Mi familia y otros animales

Osvaldo del Valle

Sonaban los Cranberries. Ada siempre los ponía a todo volumen al levantarse. Antes molestaba, ya no. No  interrumpía ninguna conversación. Ya nunca las había. Entonces Laika empezaba a moverse por la cocina agitando la cola, haciendo cariños a unos y a otros, mendigando un trozo de comida o por lo menos un segundo de atención. Uno tras otro se lo íbamos dedicando, quizás por pura necesidad de expresar afecto por alguien. Entonces fue Ada quien la reclamó con un trozo de salchicha en la mano, Laika se acercó. Dio uno, dos saltitos alrededor y en el tercero cayó a plomo en el suelo aullando y retorciéndose de dolor en medio de un charco de sangre. Ada estaba inmóvil. Inexpresiva. Como a un muñeco que se le ha acabado la pila en medio del movimiento. El cuchillo de cocina ensangrentado en la mano. Papá se llevó la mano a los oídos ante los aullidos, tomó el cuchillo de la mano de Ada  y con una habilidad instintiva que dio mucho miedo seccionó el cuello de Laica de una única y certera pasada… Se hizo un silencio tenso. Nos miramos unos a otros sin entender. Luego la inercia de la mañana nos llevó por delante. Papá se encogió de hombros. No creo que estuviese orgulloso de su gesto compasivo ni asustado por su pericia. Mamá tomó con diligencia el cuchillo y lo limpió procediendo a fregar el suelo y guardar los restos de Laika en un saco. Ada conectó los auriculares y se hizo el silencio. Solo acerté a oír decir a Mamá.”Ocúpate tú” entregándome el saco al salir.
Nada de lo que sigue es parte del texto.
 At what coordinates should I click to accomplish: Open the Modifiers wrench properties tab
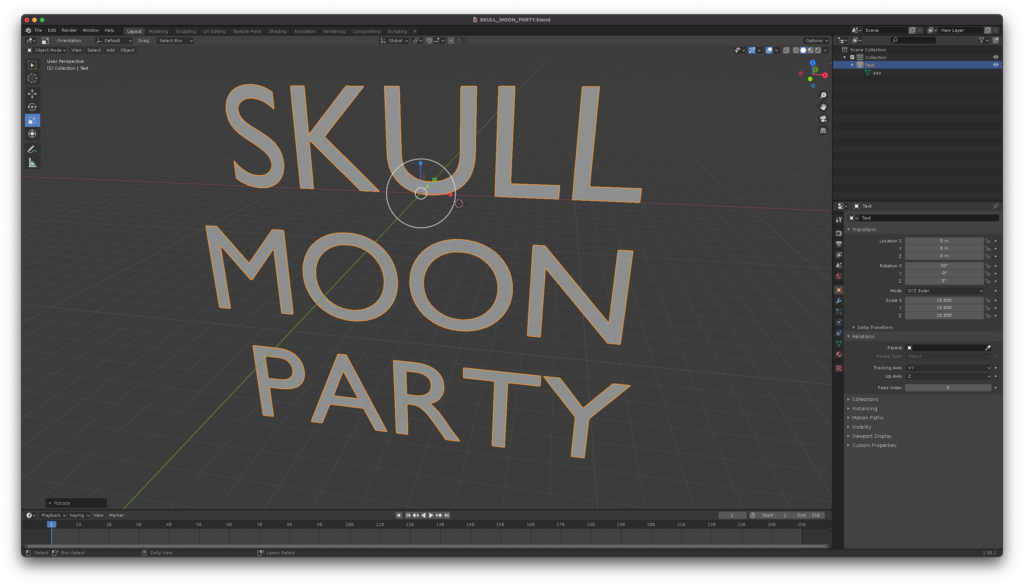pos(838,300)
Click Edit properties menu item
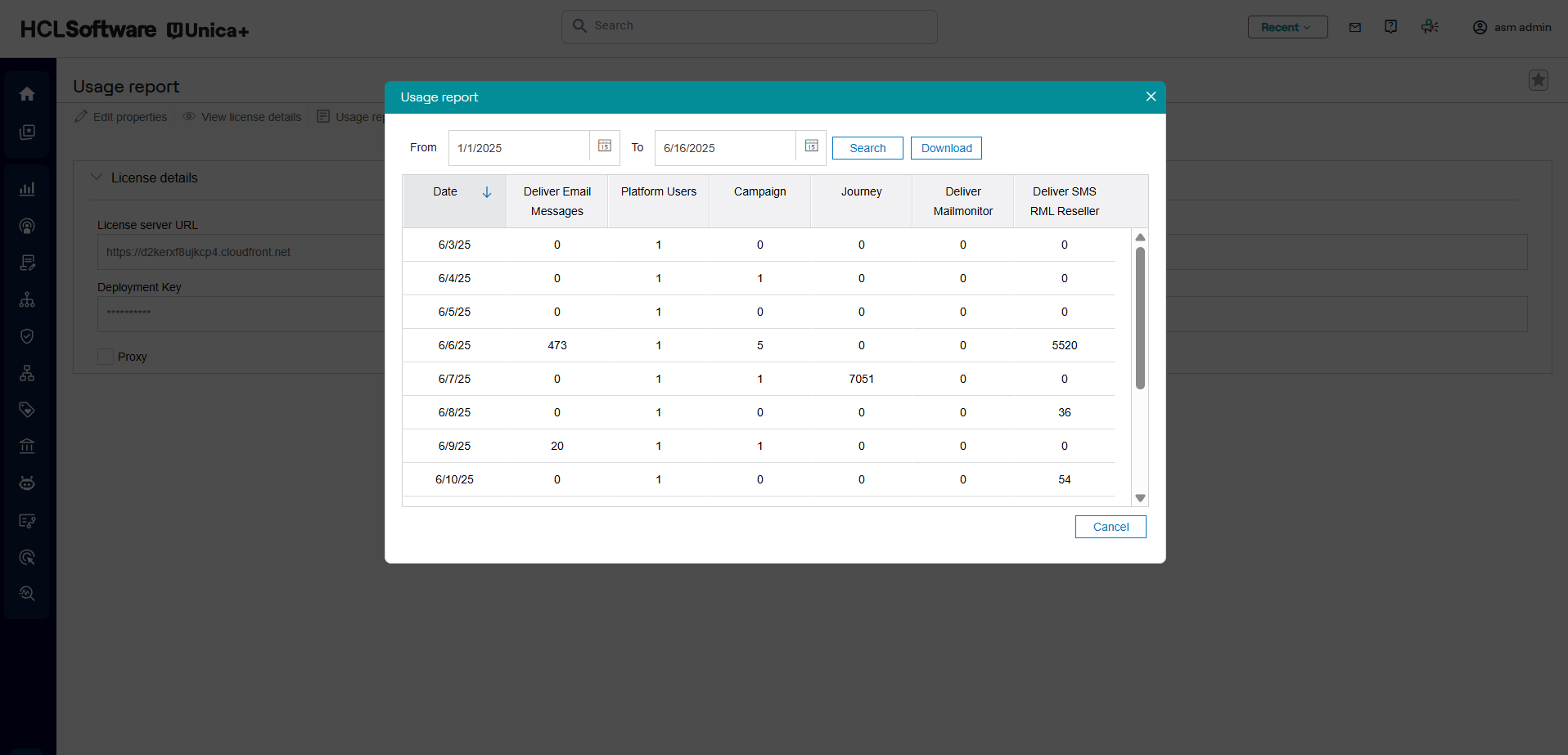Screen dimensions: 1568x755 click(x=121, y=117)
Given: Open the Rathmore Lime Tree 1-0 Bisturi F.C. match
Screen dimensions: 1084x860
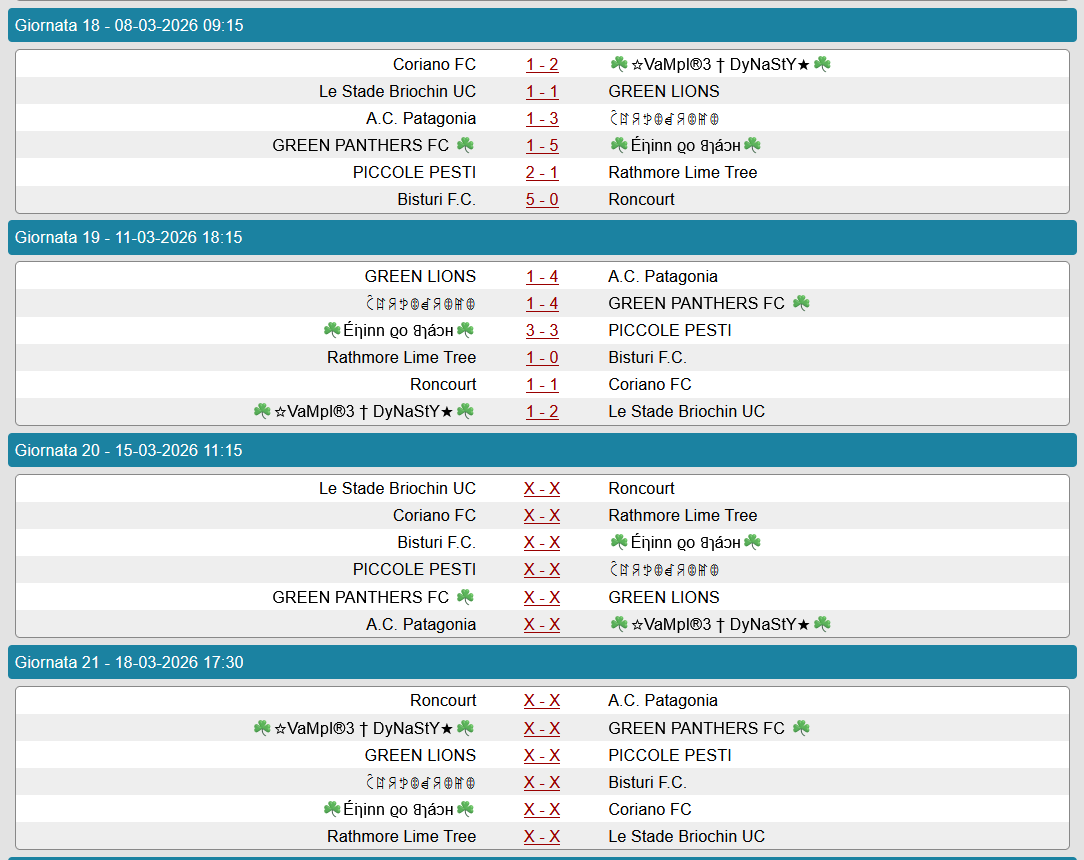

Lo dejé entre los residuos orgánicos, más bien por descarte porque lo que un rato antes era Laika ahora no era plástico, ni papel, ni vidrio ni siquiera material vegetal compostable.

Estuve un poco distraída en clase al principio, aunque ese era un lujo que solo me pude permitir por una hora. El examen de física me devolvió a la realidad. De vuelta a casa nadie mencionó el tema. Había pastel de carne para cenar y, como era habitual en esos casos tuvimos la discusión entre mi hermana , eterna aspirante a vegetariana, y mi madre, resolutiva e intransigente en ese tema. Mi padre hacía bromas a unas y a otras y yo… Yo les miraba como siempre, pero  de otra manera.

Por la mañana ausentes del afecto de  Laika hablamos unos con otros más de lo habitual. De repente, como la noche anterior, notaba algo especial en el ambiente. Compartíamos un secreto. Un silencio que enmarcaba de misterio lo que solo había sido un impulso sanguinario. Lo cierto era que Ada pasó de ser a mis ojos de una niñata caprichosa a una asesina peligrosa Papá ese contable aséptico carente de emociones  era de repente un matarife  de destreza poco común, mi madre una cómplice poco escrupulosa y yo… Yo era yo, pero más importante. Teníamos una chispa, un algo original que daba tonos coloreados a nuestras grises rutinas. Creo que los vecinos  también nos miraban diferente. Éramos los raros del  barrio, el centro de todos los cuchicheos y rumores y eso confieso que  me encantaba. Ya no se metían conmigo en el patio, solo se apartaban y cuchicheaban entre ellos. Estaba sola, es verdad, pero no más que antes del incidente. La nueva normalidad me daba caché hasta con los profesores, que nunca llegaban a llamar a mis padres por malos que fuesen mis resultados, que a su vez nunca lo eran ya que a nadie, y a los profesores menos que a nadie, le agradan los conflictos con gente peligrosa.

Durante un tiempo fuimos felices, bien puedo decirlo. Hasta que el cadáver degollado de la Señora Bartold, esa maldita metomentodo, nos aguó la fiesta. ¡Maldita sea! Siempre hay alguien que pincha el globo. En todas las fiestas.